### Given exercise
Which lines below contain the word "Viewport"? Collect each one in full.

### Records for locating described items
++++++++

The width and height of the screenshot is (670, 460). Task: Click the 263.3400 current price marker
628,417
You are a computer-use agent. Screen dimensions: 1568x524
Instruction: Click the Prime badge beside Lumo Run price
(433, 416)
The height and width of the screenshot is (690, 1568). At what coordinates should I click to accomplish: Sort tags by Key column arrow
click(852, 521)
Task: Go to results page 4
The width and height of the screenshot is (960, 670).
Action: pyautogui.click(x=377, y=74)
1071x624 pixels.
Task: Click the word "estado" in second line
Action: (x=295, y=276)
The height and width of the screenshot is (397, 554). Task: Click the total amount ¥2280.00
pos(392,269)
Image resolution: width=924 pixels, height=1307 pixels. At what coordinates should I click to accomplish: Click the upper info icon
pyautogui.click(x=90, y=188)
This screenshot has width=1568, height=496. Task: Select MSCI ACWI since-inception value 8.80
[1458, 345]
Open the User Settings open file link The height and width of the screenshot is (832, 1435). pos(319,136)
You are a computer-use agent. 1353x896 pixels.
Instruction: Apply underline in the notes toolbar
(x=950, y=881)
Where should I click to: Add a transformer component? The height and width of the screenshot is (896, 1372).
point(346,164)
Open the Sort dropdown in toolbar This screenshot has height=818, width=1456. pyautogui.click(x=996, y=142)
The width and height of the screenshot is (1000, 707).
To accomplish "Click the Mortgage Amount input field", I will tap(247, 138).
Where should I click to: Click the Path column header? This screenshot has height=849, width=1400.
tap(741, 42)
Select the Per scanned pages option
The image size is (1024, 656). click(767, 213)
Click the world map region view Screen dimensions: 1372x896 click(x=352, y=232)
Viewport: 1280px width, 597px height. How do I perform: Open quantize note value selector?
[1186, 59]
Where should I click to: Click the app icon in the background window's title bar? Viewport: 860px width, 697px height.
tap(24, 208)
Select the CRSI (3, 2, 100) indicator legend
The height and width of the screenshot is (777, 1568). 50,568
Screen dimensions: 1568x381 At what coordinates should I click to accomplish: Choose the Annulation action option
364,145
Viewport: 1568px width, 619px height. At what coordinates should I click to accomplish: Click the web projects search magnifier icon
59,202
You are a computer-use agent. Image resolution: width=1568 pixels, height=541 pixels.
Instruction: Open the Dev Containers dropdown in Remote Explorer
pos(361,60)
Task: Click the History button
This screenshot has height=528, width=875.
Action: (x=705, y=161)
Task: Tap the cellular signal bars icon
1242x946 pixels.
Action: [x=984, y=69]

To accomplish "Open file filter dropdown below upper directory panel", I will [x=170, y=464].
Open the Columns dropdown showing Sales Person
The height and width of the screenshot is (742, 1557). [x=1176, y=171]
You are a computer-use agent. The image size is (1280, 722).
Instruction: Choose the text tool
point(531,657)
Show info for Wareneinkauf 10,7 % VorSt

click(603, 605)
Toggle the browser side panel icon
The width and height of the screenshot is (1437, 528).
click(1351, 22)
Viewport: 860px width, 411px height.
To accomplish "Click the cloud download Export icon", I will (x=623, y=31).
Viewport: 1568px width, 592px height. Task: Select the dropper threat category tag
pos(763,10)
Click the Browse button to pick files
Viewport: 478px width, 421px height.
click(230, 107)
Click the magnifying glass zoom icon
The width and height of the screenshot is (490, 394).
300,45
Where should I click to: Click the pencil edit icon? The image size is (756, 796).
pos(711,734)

++++++++

### Answer to this exercise
Viewport: 1280px width, 597px height. How do I perform: Open quantize note value selector?
Where should I click to: Click the app icon in the background window's title bar? Viewport: 860px width, 697px height.
Viewport: 1568px width, 619px height. At what coordinates should I click to accomplish: Click the web projects search magnifier icon
Viewport: 860px width, 411px height.
Viewport: 1568px width, 592px height. Task: Select the dropper threat category tag
Viewport: 478px width, 421px height.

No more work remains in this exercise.